After two full days of searching, no sign had been found of the Huey, which was on an aid mission in Dolakha district near Tibet when it lost contact on Tuesday.
[...]
A Reuters correspondent flew on a Nepali military helicopter along the Tamakoshi river that runs by the town of Charikot, in the mountainous Dolakha district worst hit by Tuesday's 7.3 magnitude quake that has killed more than 100 people.  [see the Reuters website for video of air search taken by the reporter from the chopper] 
The river winds through rugged Himalayan terrain in an area whose tallest peak soars over 7,000 meters (23,000 ft).
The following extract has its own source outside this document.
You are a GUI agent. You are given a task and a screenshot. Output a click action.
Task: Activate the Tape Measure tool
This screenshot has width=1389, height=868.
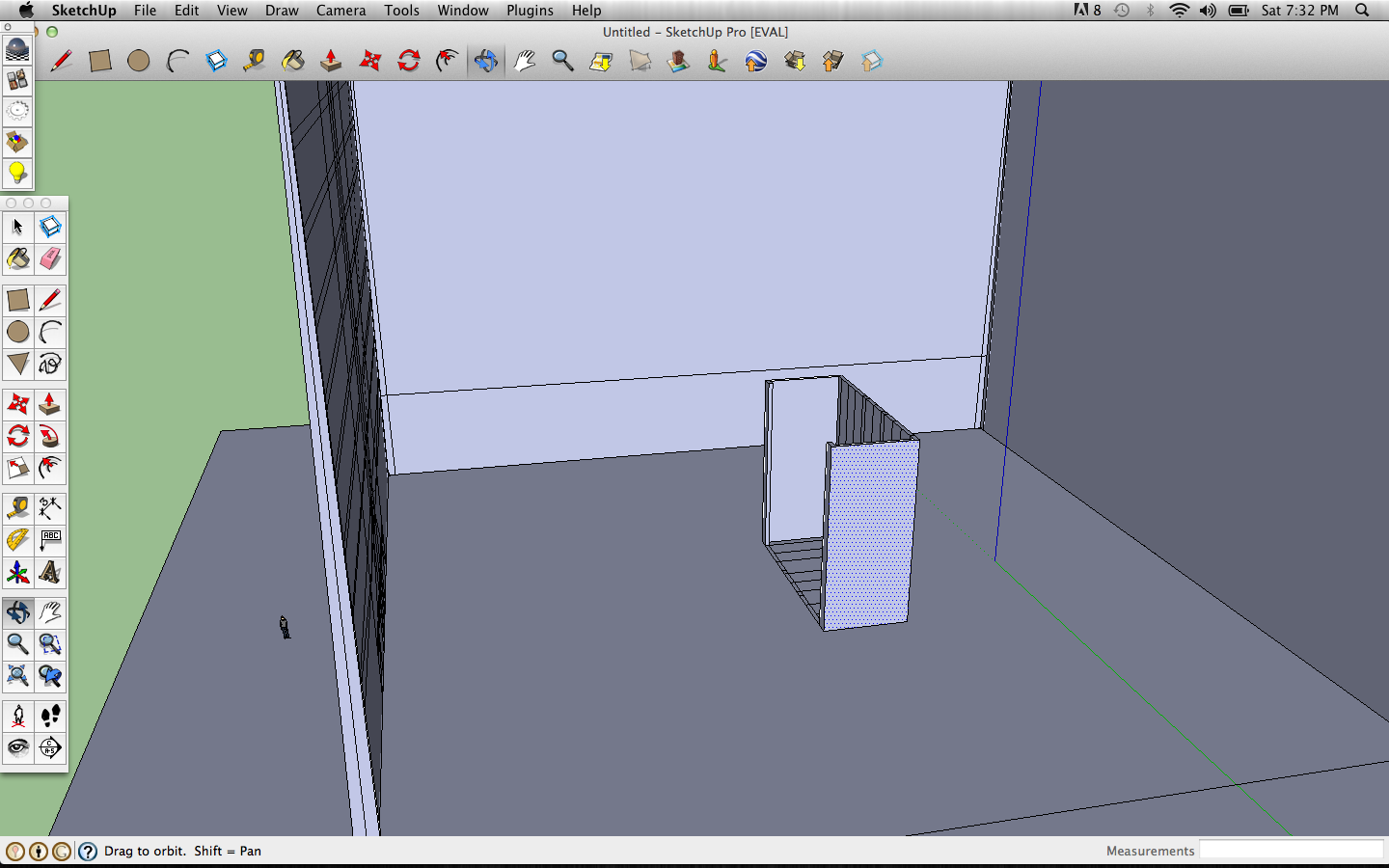pos(255,61)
Hillsides are cloaked with lush forest that would make it hard to sight the chopper that went missing after the crew was heard over the radio saying the aircraft had a fuel problem.
The search is complicated by the earthquake that struck on Tuesday.

[...]
Medecins Sans Frontieres emergency coordinator Dan Sermand said Tuesday's tremors caused serious damage to buildings in remote areas that had already been weakened.

"The first [earthquake] has done quite some damage. The second has finished the job," Sermand said by telephone from Kathmandu.

MSF deployed two helicopters, each with two medical teams, to Dolakha to stabilize and evacuate the injured. Civilian helicopters were not asked to join the search for the missing U.S. chopper.

Home Ministry official Laxmi Prasad Dahal told Reuters on Wednesday he feared the search was diverting resources from relief and rescue operations.

Relief workers and aid were only slowly reaching remote areas, where many roads have been cut by landslides - including the single-track road along the Tamakoshi river where no moving vehicles could be seen from the air.

In Mabu village, the Nepali search helicopter stopped to find out if the locals there had any information about the missing helicopter.

"You are the only person we have seen so far," said Bhagawat Gurung, 18, a villager, when asked whether any aid workers had reached them.